Je ne vous apprendrai rien en vous disant qu’il existe une forte tension entre plusieurs modèles philosophiques du soubassement des droits intellectuels et de leur mise en oeuvre. Ma propre contribution consiste à expliciter des fondations en terme de capacités, c’est à dire de possibilité pour les êtres humains d’accomplir seuls ou collectivement différentes activités. Je n’ai ni le temps, ni l’espoir de convaincre chacun d’entre vous de la pertinence de cette approche. Mais vous ne pouvez ignorer qu’elle est celle d’un mouvement puissant et croissant dans la sphère intellectuelle et, comme vient de le retracer Mélanie Dulong de Rosnay, dans la création et l’innovation. Fort bien me direz-vous, mais qu’en faire ?

La richesse du droit matériel et l’exigence de sa continuité s’imposent à nous. Si certains d’entre vous ont entamé la lecture de mon ouvrage Cause commune et l’ont poursuivi jusqu’à son chapitre de conclusion, ils devineront ce qui va suivre. Je ne vous demande en rien d’adopter je ne sais quelle vision révolutionnaire et de retourner le code de la propriété intellectuelle comme une veste.
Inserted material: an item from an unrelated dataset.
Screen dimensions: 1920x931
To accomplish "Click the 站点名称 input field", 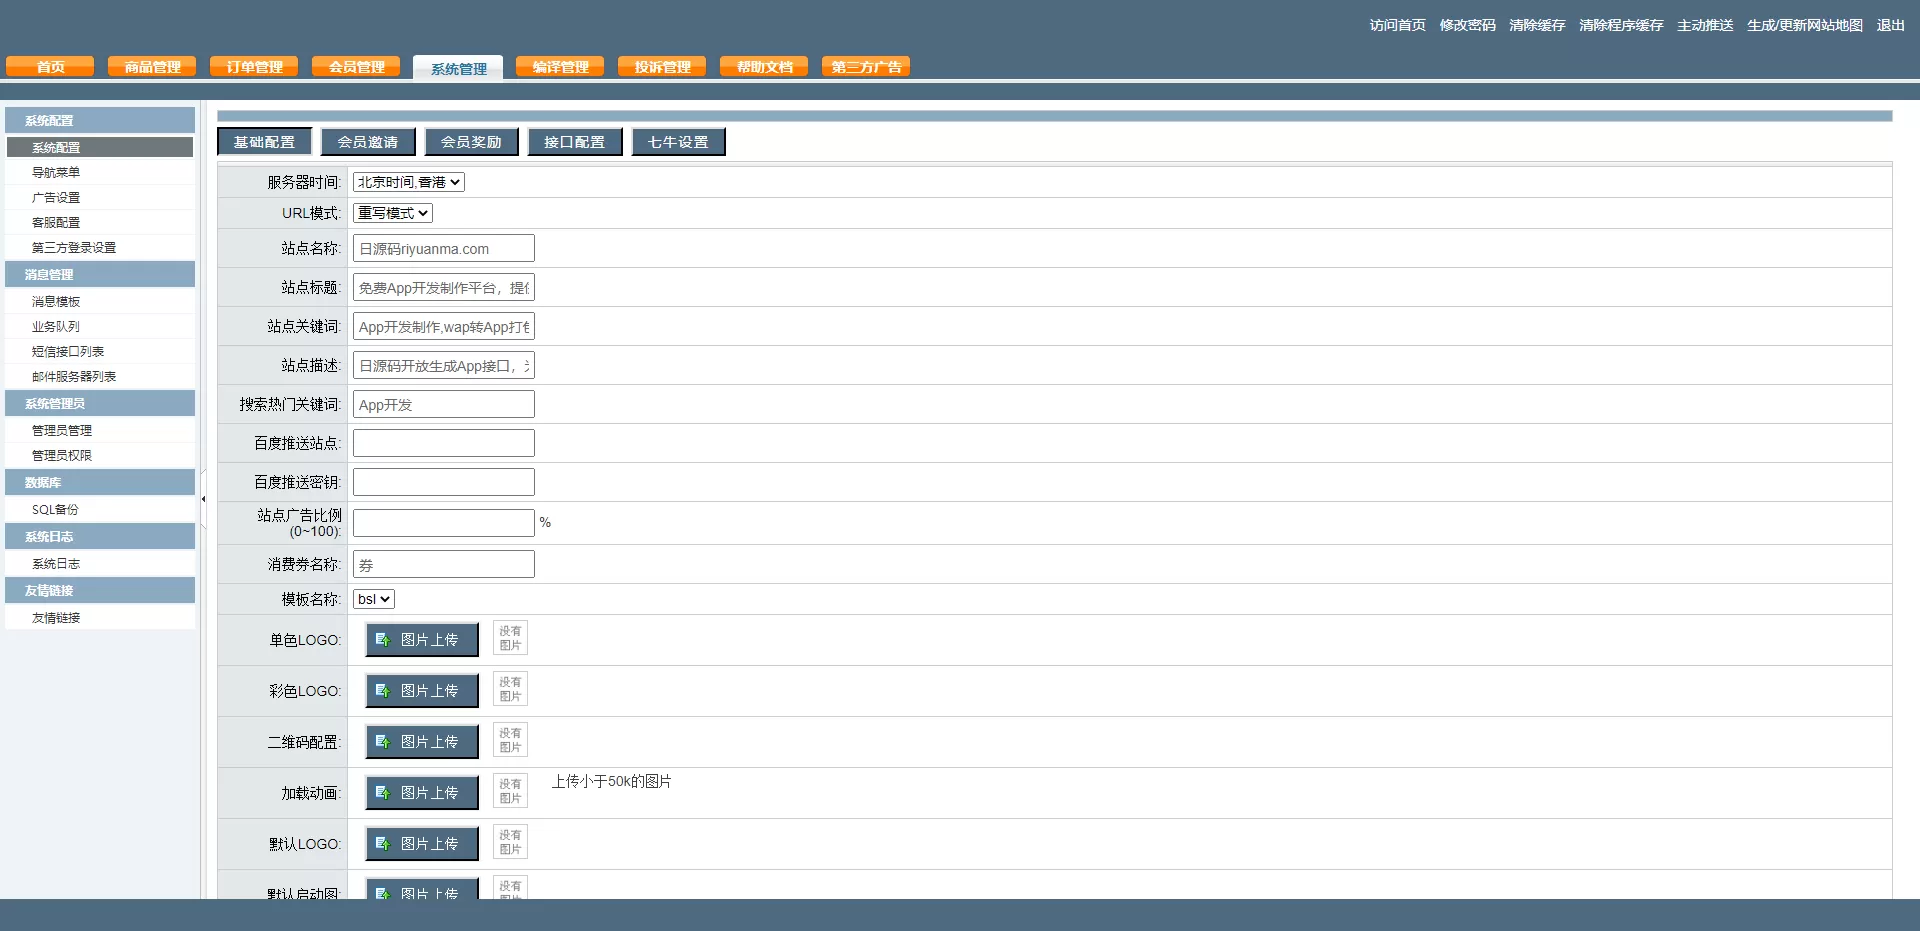I will [443, 249].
Ce que je vous demande, c’est d’admettre que la démarche de création volontaire de biens communs dans la sphère intellectuelle et créative est un fait, prometteur et incertain comme tout ce qui nait et croit. A partir de là il suffit de tracer une ligne à ne pas franchir dans l’évolution du droit matériel, celle des dispositions qui sont incompatibles avec l’exploration concurrente du potentiel de l’approche des biens communs.
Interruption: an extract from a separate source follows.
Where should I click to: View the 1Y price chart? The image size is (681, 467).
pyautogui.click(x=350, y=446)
Malheureusement cette ligne a déjà été franchie, mais, pour ce qui est déjà transcrit en droit français, principalement en ce qui concerne des textes qui relèvent de la propriété industrielle. Il n’est pas trop tard pour s’abstenir de commettre l’irréparable. Comment ? En évitant autant que le permettent les devoirs de transposition toute disposition qui détruirait un principe qui fait toute la richesse du droit d’auteur : la constatation a posteriori de la légimité ou non des usages. Abstenez-vous autant que possible de la transférer à un jugement incorporé sous pression d’intérêts commerciaux particuliers dans des dispositifs techniques. Donnez une effectivité immédiate à la protection des usages légitimes que le droit matériel appelle exceptions, mais qui ne sont rien d’autre que des droits fondamentaux qui mériteraient d’être mieux reconnus qu’ils ne le sont en France.
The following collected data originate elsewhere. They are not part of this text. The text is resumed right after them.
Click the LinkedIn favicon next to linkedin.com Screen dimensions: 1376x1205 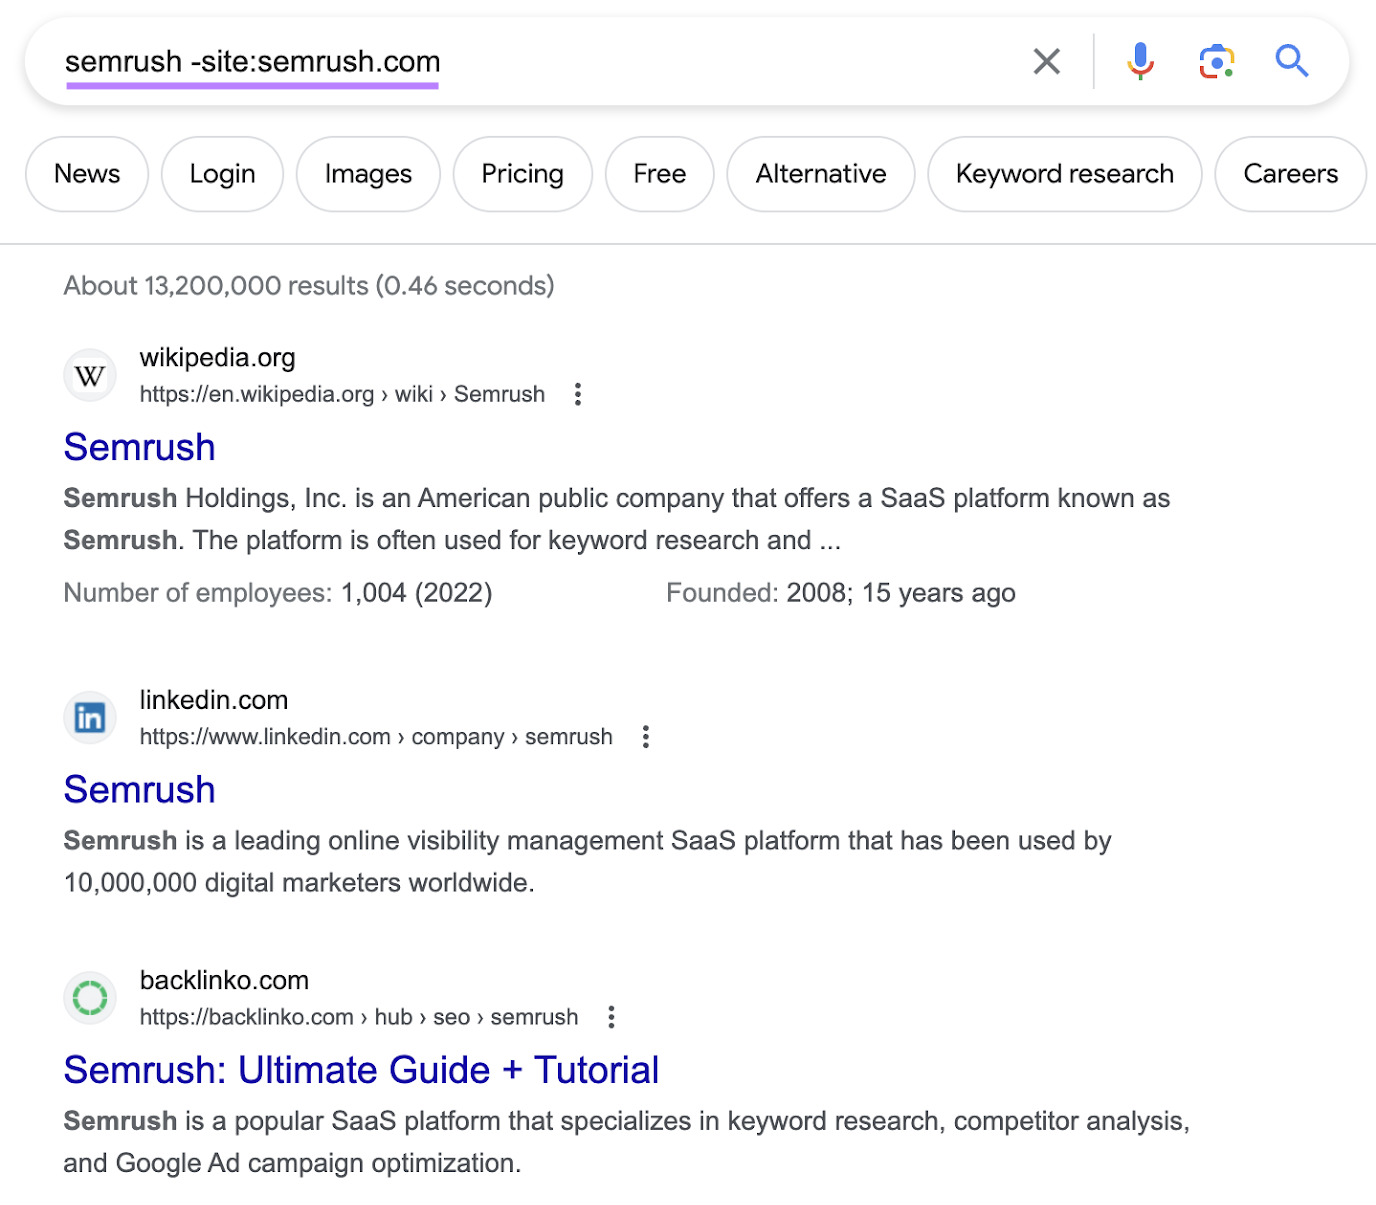tap(89, 717)
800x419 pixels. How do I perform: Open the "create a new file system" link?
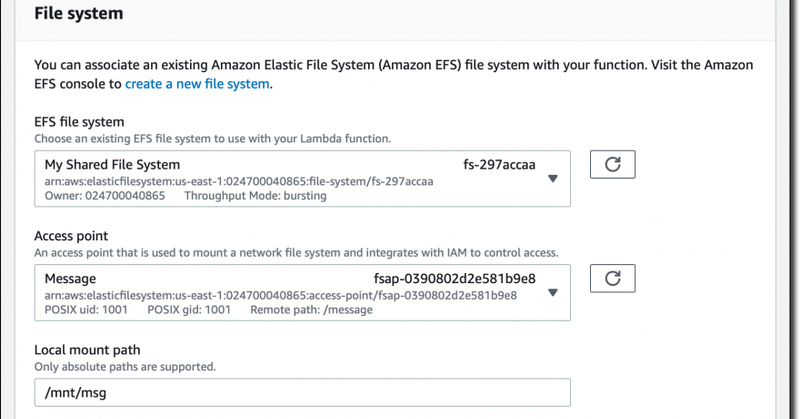(x=197, y=84)
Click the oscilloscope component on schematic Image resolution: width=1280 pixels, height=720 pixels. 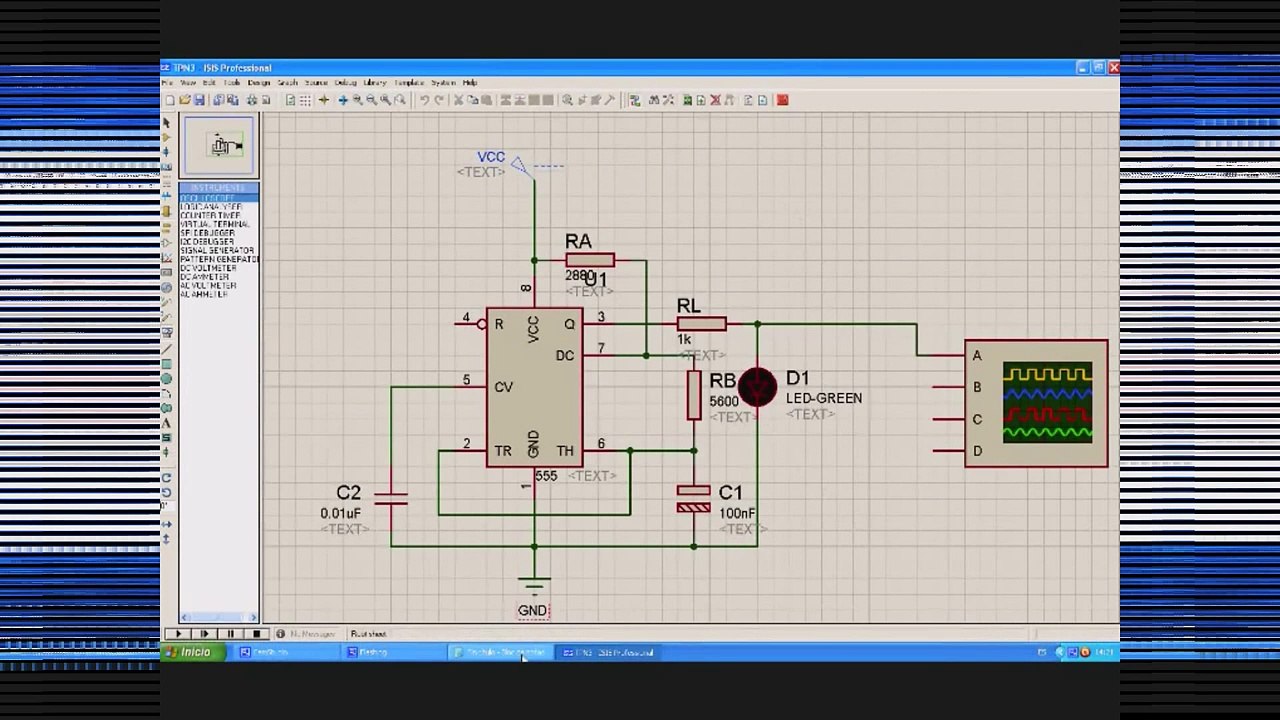[1036, 403]
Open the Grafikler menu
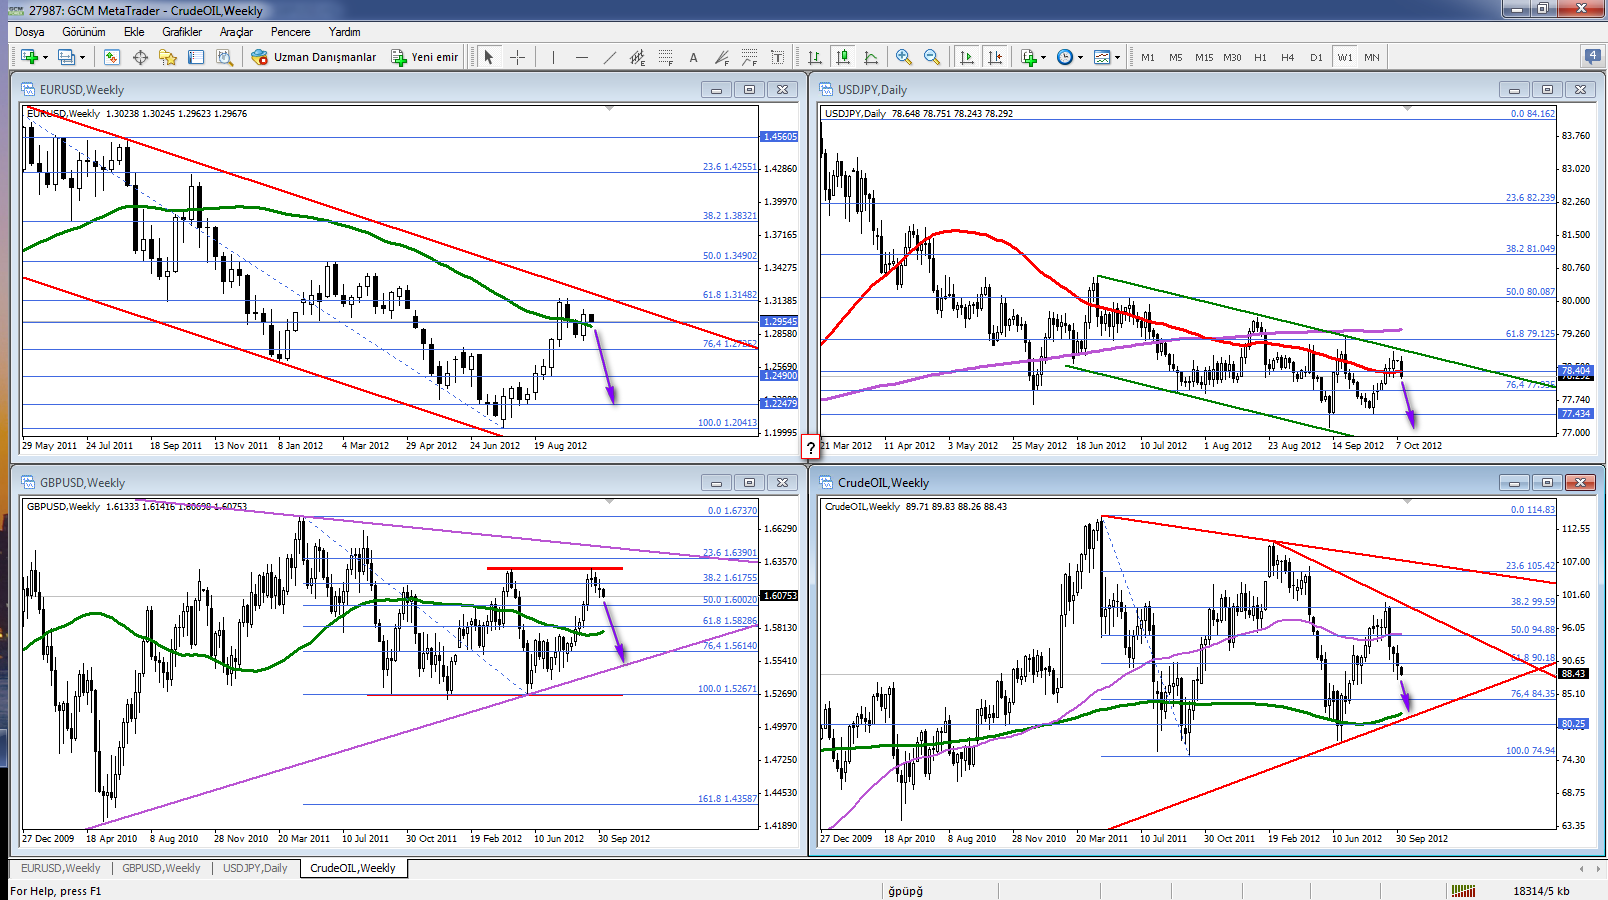This screenshot has width=1608, height=900. point(182,32)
Considérez enfin non pas un texte à la fois, mais un mouvement d’ensemble qui nous entraîne tous vers l’abîme si nous le maîtrisons pas. Derrière les textes que la loi DADVS va transposer, d’autres sont déjà proposés et en cours de délibération, qui proposent des mesures toujours plus extrêmes pour empêcher l’inéluctable et retarder ce que j’affirme souhaitable. La lettre de mission de votre commission vous invite à prendre en compte “l’intérêt de l’ensemble des filières culturelles et du public”. Certains groupes d’intérêts vous agitent sous les yeux la peinture d’un monde où les forces du bien culturel s’opposeraient à l’axe du mal d’un piratage qui les menacerait. En réalité un tout petit nombre d’entreprises des médias de l’édition centralisée craignent l’irruption des biens communs. L’objet qui motive cette crainte, c’est le temps humain, cette ressource rare, et la capacité de chacun de choisir ce qu’il voit et écoute, joue, compose et filme, et comment il le fait.

Nous vivons les derniers temps de l’illettrisme des médias temporels. Certains voudraient le prolonger quelques décennies, ou quelques siècles. Le ministère de tutelle du CSPLA a longtemps soutenu - au delà des changements de majorité politique - à travers mes travaux et d’autres, la production d’outils et la disponibilité de contenus qui favorisaient cette sortie de l’illettrisme. Il a été et est le champion de la diversité culturelle. Le succès fragile des options portées par la France et le Canada à l’UNESCO dans la rédaction de la Convention sur la diversité culturelle doit tout à la csynergie entre cette vision ambitieuse des politiques culturelles et l’alliance entre ONGs préoccupées des biens communs et pays du Sud. Ne vous trompez pas d’ennemis. Les biens communs font plus que servir la culture, ils en sont le socle.